Il 18 settembre scorso, lontano dai centri del potere da dove spesso è stato insultato dai narcogovernanti colombiani, primo fra tutti il mafioso Uribe, il professor Moncayo ha dichiarato:

"Nella campagna elettorale appena terminata non c'è stato un solo candidato impegnato per la pace in Colombia. Credo che nessuno di loro conosca da vicino il dramma degli sfollati, che nessuno abbia sentito sulla propria pelle il dolore dei familiari degli scomparsi, dei massacrati, di quelli che sono stati cacciati forzosamente dalleloro terre dai paramilitari per diventare cibo per coccodrilli".

"Ora mio figlio è libero", ha proseguito, "ma continuo ad insistere sull'urgenza non solo di un accordo con le organizzazioni armate, ma anche di soluzioni ai problemi di sanità, educazione, casa".

"In questo iter", ha concluso il professore, "ho conosciuto molte altre vittime, sfollati, familiari di desaparecidos, disoccupati. Senza essermelo proposto, mi sono trovato immerso in una problematica sociale molto più grande. Ci sono molti drammi che hanno toccato le mie fibre. Ora sono il risultato di tutto questo. Perciò sono convinto che occorre cercare l'uscita dal conflitto attraverso la negoziazione, non la guerra".
La politica guerrafondaia di Uribe non ha prodotto alcun risultato, se non un aumento generalizzato del conflitto; d'altronde, senza rimuovere le cause sociali, politiche ed economiche che originano ed alimentano la guerra civile in Colombia, non sarà possibile ottenere una vera e duratura pace.
Se il successore di Uribe, come ampiamente prevedibile, non porrà le basi per un accordo umanitario, passaggio propedeutico indispensabile (benché non sufficiente) alla risoluzione del conflitto sociale ed armato, la pace resterà una chimera.

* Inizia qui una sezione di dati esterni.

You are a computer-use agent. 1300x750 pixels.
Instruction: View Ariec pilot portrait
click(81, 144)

GIUDICE MINACCIATA DI MORTE PER AVER EMESSO UNA SENTENZA CONTRO UN COLONNELLO

Con la prima sentenza a distanza di 25 anni dai fatti, la giudice Maria Stella Jara ha condannato a 30 anni di reclusione il colonnello Alfonso Plazas Vega, che nel 1985 aveva diretto il blitz militare contro la guerriglia del M-19 (Movimento 19 aprile) nel Palazzo della Corte Suprema di Giustizia a Bogotá, e che è stato riconosciuto come il responsabile della 'sparizione forzata e aggravata' di 11 persone.

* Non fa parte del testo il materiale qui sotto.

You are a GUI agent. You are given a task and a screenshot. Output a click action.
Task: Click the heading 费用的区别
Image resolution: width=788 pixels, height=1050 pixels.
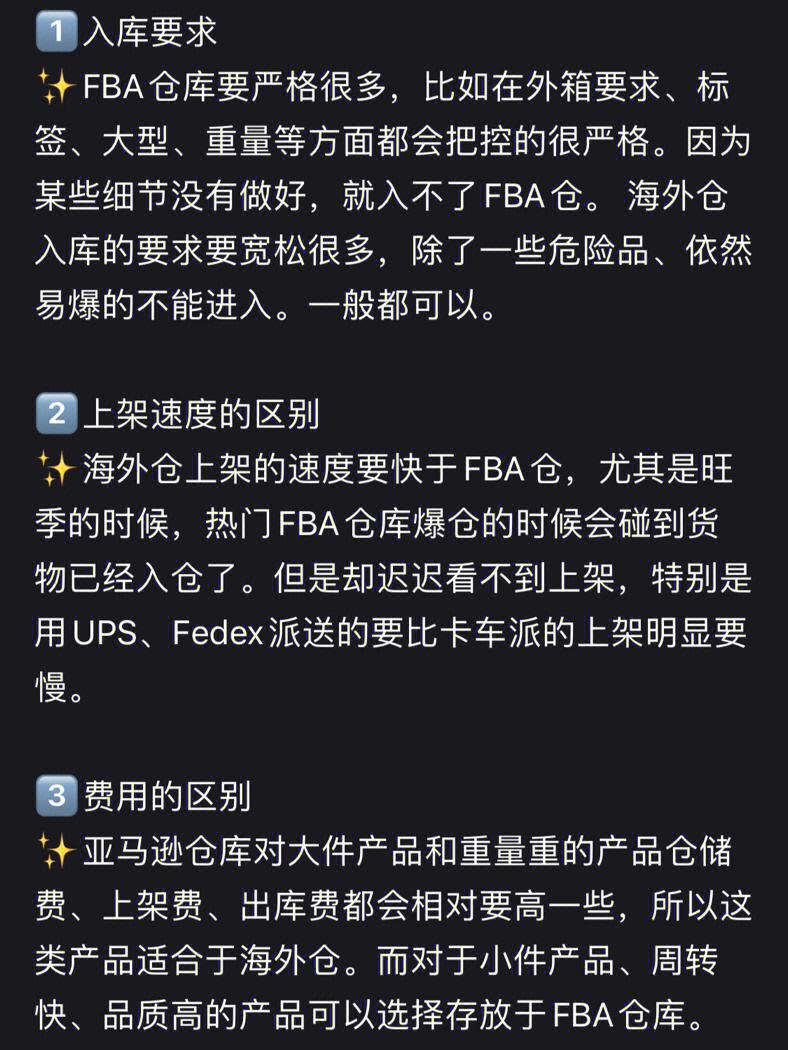(167, 796)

A tutt'oggi, infatti, si ignora la sorte degli 11 guerriglieri sopravvissuti all'attacco (costato la vita anche ai sequestrati ed ai lavoratori della Corte) e visti uscire vivi dal Palazzo da alcuni testimoni.
Un caso emblematico per la storia giuridica del paese, che vede tra gli indagati l'intera cupola militare e della polizia di allora.  Nel corso degli anni la funzionaria è stata osteggiata nel suo lavoro dagli stessi apparati del regime colombiano. Dopo la pubblica lettura della sentenza le intimidazioni, arrivatele a partire dallo scorso anno ed intensificatesi all'inizio del 2010, hanno lasciato il posto a vere e proprie minacce di morte; la giudice ha infatti rivelato di aver ricevuto due biglietti in cui vengono espresse le condoglianze per la scomparsa sua e della sua famiglia.

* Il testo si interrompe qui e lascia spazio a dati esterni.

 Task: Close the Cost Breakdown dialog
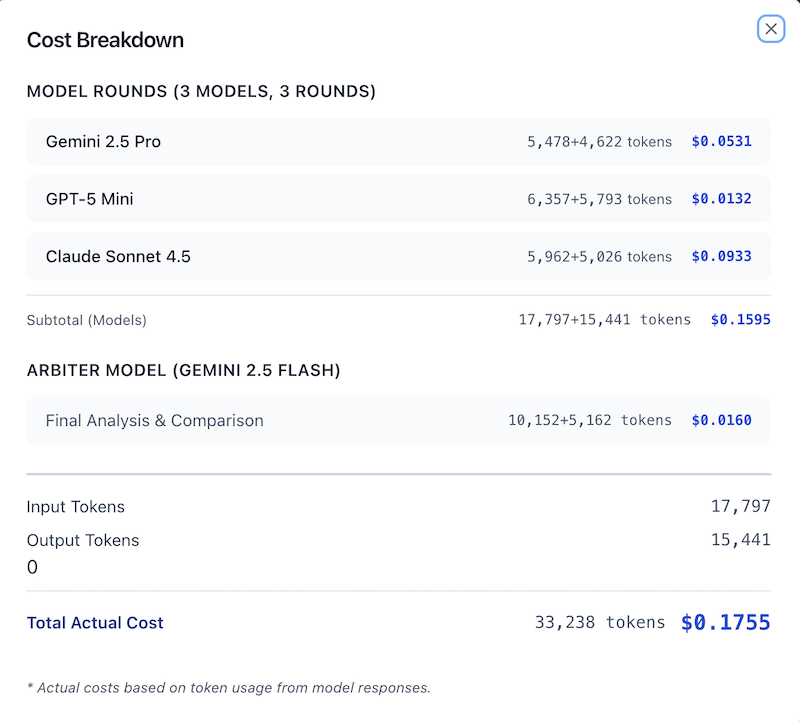click(771, 29)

Maria Stella Jara, madre di un figlio, ha sottolineato che la stessa polizia ammette che ci sono rischi elevati di un attentato: ha inoltre denunciato la latitanza dell'esecutivo rispetto alla sua situazione, e per questo motivo ha dovuto rivolgersi alla Commissione Interamericana dei Diritti Umani (CIDH), che lo scorso giovedì 10 settembre ha sollecitato il governo colombiano affinché "adotti tutte le misure necessarie a garantire la vita e l'integrità personale" della giudice.

In occasione del pronunciamento contro il congedato colonnello Plazas, il narcopresidente Uribe, accompagnato dal ministro della Difesa Gabriel Silva e dagli alti comandi militari, ha dichiarato che la sentenza "genera profondo dolore e mancanza di stimoli alle reclute delle Forze Armate che hanno il compito di dare sicurezza ai colombiani".

A quale sicurezza si riferisce il narco-presidente uscente? Certo non a quella dei milioni di sfollati o disoccupati, o dei sindacalisti, dei leader popolari, indigeni, studenteschi o contadini sterminati dai paramilitari e dalle stesse Forze Armate che oggi fanno quadrato intorno a Plazas Vega.

Uribe difende pubblicamente i suoi complici, salvo scaricarli quando diventano pericolosi per la sua impunità. Ma si avvicina il giorno in cui dovrà pagare per i suoi crimini di lesa umanità.